Banks, credit unions, and other financial institutions give you a time window after the CD matures, as mentioned above. However, if they do not hear back from you, and the CD just sits there after maturity, there are two possible consequences.
The bank renews the CD but on worse terms
In most cases, the bank will simply renew the CD as it was set up originally. For example, if you purchased a one-year CD at a 4% interest rate, the bank will renew it in a similar one-year product. However, the rate may be lower than your original CD and not to your liking, as rates fluctuate. If you actually need the money, you can run into a second issue.
Early withdrawal from a renewed CD
Even though it doesn’t sound so bad, having your money automatically reinvested can cause issues if you actually need it. If you withdraw your money from the second CD early, you can be hit with a myriad of fees and penalties for early withdrawal. Some people will opt only for a no-penalty CD to avoid this, but the return on these products is typically not as good.
Options for a CD maturity date
If you know your maturity date and grace period but aren’t sure what to do once that date arrives, here are some options.
Buy a new CD
If CDs are a pillar of your portfolio that create a guaranteed yield, then you might want to consider re-upping into another CD. In fact, this is where you can take advantage of interest rates in one way or another based on the current market environment. An investor might want to put the money into a step-up CD, which rises with the Federal Reserve’s base rates. That is if they feel that interest rates will go up over their term.
Renew the CD
The easy option is just to renew the CD, which is what most likely happens if you don’t pay attention to the maturity date. If you are comfortable with the bank, credit union, or financial institution, and the rate is exactly the same, you might just want to renew it. Familiarity can give you extra peace of mind, which might allow you to allocate parts of your investment portfolio to risker/higher-return assets.
Withdraw the money
Once the CD matures and you have access to the money, you can effectively do whatever you want with it. You might opt to put it in another financial product offered by the bank, such as an ETF. Or you might opt to reinvest the money into something outside of the bank, such as real estate. Lastly, you might look to simply spend the money, particularly if other parts of your portfolio performed well.

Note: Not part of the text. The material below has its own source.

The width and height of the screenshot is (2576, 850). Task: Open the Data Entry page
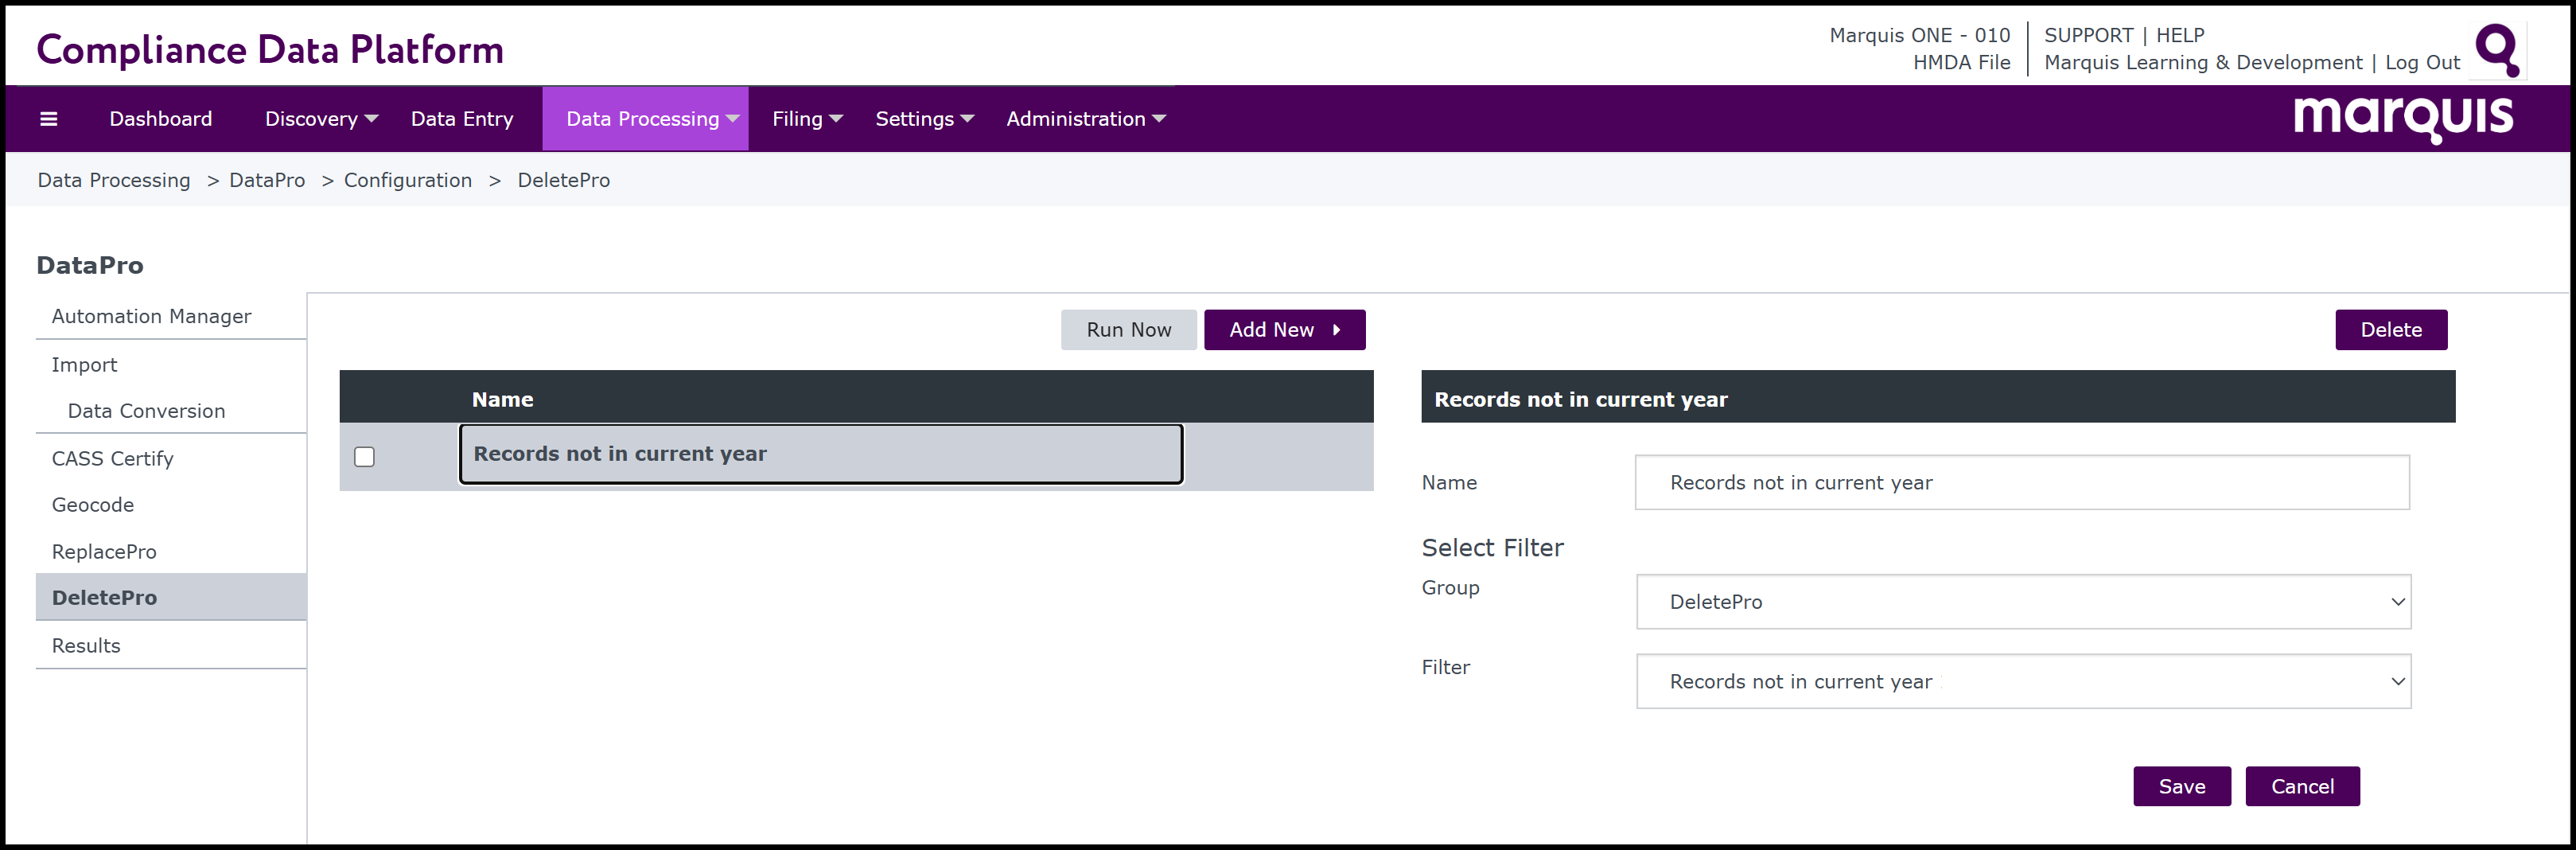click(461, 119)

Can you keep money in a CD after it matures?
After a CD’s maturity date, the money can no longer be in the same CD. You will need to either renew into a similar CD or invest in a different CD.
How do I avoid tax on CD interest?
- CDs are investment products that pay interest on the principal invested over a period of time.
- Most banks and financial institutions offer a grace period after the CD’s maturity date for the investor to place or withdraw the money. After the grace period, the CD is often renewed.
- If a CD matures and the investor misses the grace period, the CD may be renewed automatically. This can result in a lower interest rate or the investor having to withdraw money from the renewed CD and incur a penalty under the new CD account agreement.
- Once a CD matures and they are within the grace period, an investor has several options. They can renew the CD, place the money in a different CD or product at a bank, or withdraw the money and spend it or invest it elsewhere.